» **Given instruction**: Present every line of the listing below as a Markdown table with two columns, Row and Line, numbering the rows in order and leaving out blank lines.

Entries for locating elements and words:
_____

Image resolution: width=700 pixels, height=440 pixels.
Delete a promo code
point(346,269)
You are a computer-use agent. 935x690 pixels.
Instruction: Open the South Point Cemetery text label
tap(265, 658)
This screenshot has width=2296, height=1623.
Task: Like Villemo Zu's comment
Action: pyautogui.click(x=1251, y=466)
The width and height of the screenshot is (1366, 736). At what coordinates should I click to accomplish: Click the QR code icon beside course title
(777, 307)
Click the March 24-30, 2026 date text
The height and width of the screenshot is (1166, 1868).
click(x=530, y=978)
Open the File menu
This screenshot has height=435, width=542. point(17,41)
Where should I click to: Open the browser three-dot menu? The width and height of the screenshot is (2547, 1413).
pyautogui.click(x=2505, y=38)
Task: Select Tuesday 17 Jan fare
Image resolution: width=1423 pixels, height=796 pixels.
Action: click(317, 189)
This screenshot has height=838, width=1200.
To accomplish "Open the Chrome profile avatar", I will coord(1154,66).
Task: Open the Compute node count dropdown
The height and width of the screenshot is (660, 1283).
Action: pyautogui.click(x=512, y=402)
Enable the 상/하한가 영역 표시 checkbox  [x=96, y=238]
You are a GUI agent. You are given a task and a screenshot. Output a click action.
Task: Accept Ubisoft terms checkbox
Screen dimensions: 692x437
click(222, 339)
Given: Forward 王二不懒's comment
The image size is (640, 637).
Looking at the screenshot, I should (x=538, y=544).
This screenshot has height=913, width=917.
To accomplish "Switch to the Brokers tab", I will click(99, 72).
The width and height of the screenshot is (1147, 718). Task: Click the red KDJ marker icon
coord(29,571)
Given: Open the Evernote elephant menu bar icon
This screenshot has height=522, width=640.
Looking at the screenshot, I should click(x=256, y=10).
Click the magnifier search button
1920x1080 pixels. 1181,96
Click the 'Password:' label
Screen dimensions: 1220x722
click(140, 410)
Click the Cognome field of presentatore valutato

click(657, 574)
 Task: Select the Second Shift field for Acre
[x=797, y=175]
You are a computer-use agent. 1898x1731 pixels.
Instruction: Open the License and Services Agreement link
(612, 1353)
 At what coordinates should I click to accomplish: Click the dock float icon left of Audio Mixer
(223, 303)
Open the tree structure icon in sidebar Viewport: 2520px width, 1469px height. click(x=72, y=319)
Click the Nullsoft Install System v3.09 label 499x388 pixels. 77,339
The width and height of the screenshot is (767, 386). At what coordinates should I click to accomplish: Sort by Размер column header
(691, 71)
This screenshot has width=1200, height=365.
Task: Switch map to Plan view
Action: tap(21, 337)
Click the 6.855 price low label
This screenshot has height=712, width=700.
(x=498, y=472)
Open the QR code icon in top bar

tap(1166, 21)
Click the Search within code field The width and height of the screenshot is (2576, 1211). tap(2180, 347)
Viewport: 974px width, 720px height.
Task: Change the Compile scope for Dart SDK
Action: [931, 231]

_____

» **Problem solution**:
| Row | Line |
|---|---|
| 1 | Image resolution: width=700 pixels, height=440 pixels. |
| 2 | Delete a promo code |
| 3 | point(346,269) |
| 4 | You are a computer-use agent. 935x690 pixels. |
| 5 | Instruction: Open the South Point Cemetery text label |
| 6 | tap(265, 658) |
| 7 | This screenshot has width=2296, height=1623. |
| 8 | Task: Like Villemo Zu's comment |
| 9 | Action: pyautogui.click(x=1251, y=466) |
| 10 | The width and height of the screenshot is (1366, 736). At what coordinates should I click to accomplish: Click the QR code icon beside course title |
| 11 | (777, 307) |
| 12 | Click the March 24-30, 2026 date text |
| 13 | The height and width of the screenshot is (1166, 1868). |
| 14 | click(x=530, y=978) |
| 15 | Open the File menu |
| 16 | This screenshot has height=435, width=542. point(17,41) |
| 17 | Where should I click to: Open the browser three-dot menu? The width and height of the screenshot is (2547, 1413). |
| 18 | pyautogui.click(x=2505, y=38) |
| 19 | Task: Select Tuesday 17 Jan fare |
| 20 | Image resolution: width=1423 pixels, height=796 pixels. |
| 21 | Action: click(317, 189) |
| 22 | This screenshot has height=838, width=1200. |
| 23 | To accomplish "Open the Chrome profile avatar", I will coord(1154,66). |
| 24 | Task: Open the Compute node count dropdown |
| 25 | The height and width of the screenshot is (660, 1283). |
| 26 | Action: pyautogui.click(x=512, y=402) |
| 27 | Enable the 상/하한가 영역 표시 checkbox  [x=96, y=238] |
| 28 | You are a GUI agent. You are given a task and a screenshot. Output a click action. |
| 29 | Task: Accept Ubisoft terms checkbox |
| 30 | Screen dimensions: 692x437 |
| 31 | click(222, 339) |
| 32 | Given: Forward 王二不懒's comment |
| 33 | The image size is (640, 637). |
| 34 | Looking at the screenshot, I should (x=538, y=544). |
| 35 | This screenshot has height=913, width=917. |
| 36 | To accomplish "Switch to the Brokers tab", I will click(99, 72). |
| 37 | The width and height of the screenshot is (1147, 718). Task: Click the red KDJ marker icon |
| 38 | coord(29,571) |
| 39 | Given: Open the Evernote elephant menu bar icon |
| 40 | This screenshot has height=522, width=640. |
| 41 | Looking at the screenshot, I should click(x=256, y=10). |
| 42 | Click the magnifier search button |
| 43 | 1920x1080 pixels. 1181,96 |
| 44 | Click the 'Password:' label |
| 45 | Screen dimensions: 1220x722 |
| 46 | click(140, 410) |
| 47 | Click the Cognome field of presentatore valutato |
| 48 | click(657, 574) |
| 49 |  Task: Select the Second Shift field for Acre |
| 50 | [x=797, y=175] |
| 51 | You are a computer-use agent. 1898x1731 pixels. |
| 52 | Instruction: Open the License and Services Agreement link |
| 53 | (612, 1353) |
| 54 |  At what coordinates should I click to accomplish: Click the dock float icon left of Audio Mixer |
| 55 | (223, 303) |
| 56 | Open the tree structure icon in sidebar Viewport: 2520px width, 1469px height. click(x=72, y=319) |
| 57 | Click the Nullsoft Install System v3.09 label 499x388 pixels. 77,339 |
| 58 | The width and height of the screenshot is (767, 386). At what coordinates should I click to accomplish: Sort by Размер column header |
| 59 | (691, 71) |
| 60 | This screenshot has width=1200, height=365. |
| 61 | Task: Switch map to Plan view |
| 62 | Action: tap(21, 337) |
| 63 | Click the 6.855 price low label |
| 64 | This screenshot has height=712, width=700. |
| 65 | (x=498, y=472) |
| 66 | Open the QR code icon in top bar |
| 67 | tap(1166, 21) |
| 68 | Click the Search within code field The width and height of the screenshot is (2576, 1211). tap(2180, 347) |
| 69 | Viewport: 974px width, 720px height. |
| 70 | Task: Change the Compile scope for Dart SDK |
| 71 | Action: [931, 231] |